ResourceFebruary 18 2016

Library Patron Privacy and Data Flows

The Digital Privacy & Data Literacy project’s first learning modules are now available online!

These first modules teach the history and evolving role of the library in ensuring patron privacy and the basics of how information moves around the Internet.


Background

Libraries have served a critical role in providing free access to the web, especially to underserved populations. Librarians, policymakers, and other advocates often point to key challenges of accessibility, speed, and affordability, but too often missing from the conversation on digital inclusion is a host of critically important privacy considerations. The extent of government surveillance programs, differential treatment of online consumers (data profiling), and the need for protection of sensitive personal data have ramped up the urgency of addressing these matters.

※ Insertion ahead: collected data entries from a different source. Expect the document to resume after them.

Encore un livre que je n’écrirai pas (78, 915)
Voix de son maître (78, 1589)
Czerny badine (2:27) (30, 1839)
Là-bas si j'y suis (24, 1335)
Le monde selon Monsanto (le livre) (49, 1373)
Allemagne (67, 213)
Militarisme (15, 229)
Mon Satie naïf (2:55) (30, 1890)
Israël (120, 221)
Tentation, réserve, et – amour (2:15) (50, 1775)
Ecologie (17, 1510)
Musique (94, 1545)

The Digital Privacy & Data Literacy project is a training program that will engage more than six hundred information and library professionals in the New York metropolitan area. Building from and in a parallel with this New York area-focused effort, the project is building a set of online resources and learning modules.

Today’s Release

The first module contains three parts: an Interactive History that canvasses library-relevant laws, policies, and technology developments, as well as the evolving role of the library in ensuring patron privacy; an overview of challenges that libraries face when protecting the flow of patron data to and through libraries; and an outline of key factors influencing the nature of patron data flows to and through libraries.

The second module, Mapping Data Flows, helps explain how information moves around the internet when sending email or web browsing and highlights potential vulnerabilities within the library.

Both were developed from in-person workshops hosted at Brooklyn Public Library and funded through the Institute of Museum & Library Services. A second phase of workshops is underway, and additional modules will be available this summer.